■ Task requirements ■
Throughout the records below, find the lines with the string "screenshot" and give how many there are, nothing else.

■ Input ■
++++

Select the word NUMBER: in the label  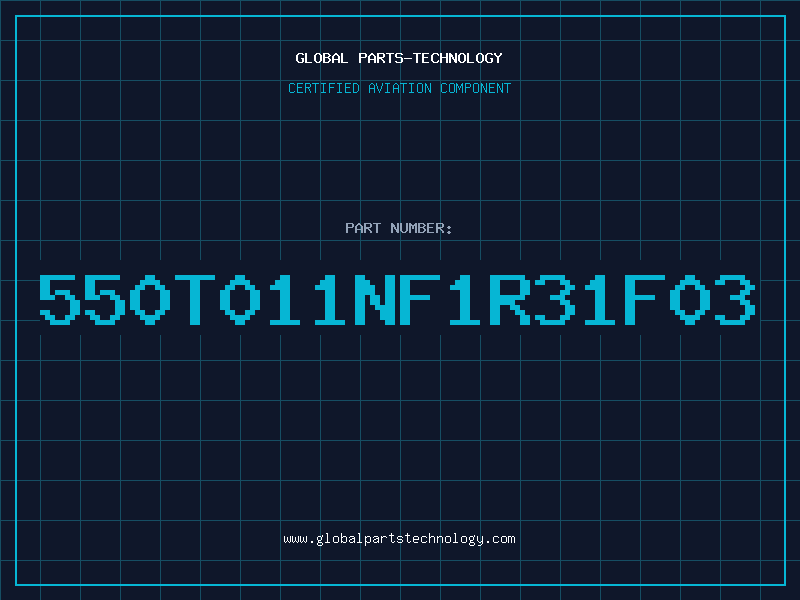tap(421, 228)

++++

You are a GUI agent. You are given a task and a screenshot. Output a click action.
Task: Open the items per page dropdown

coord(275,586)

++++

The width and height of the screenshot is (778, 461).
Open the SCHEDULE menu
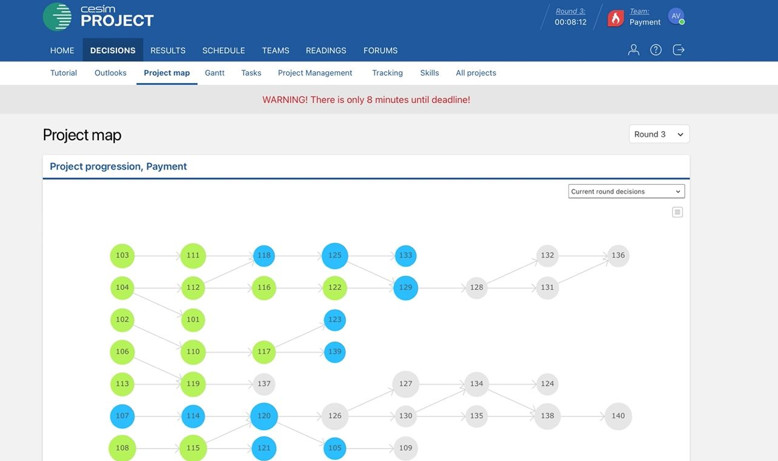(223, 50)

++++

■ Answer space ■
2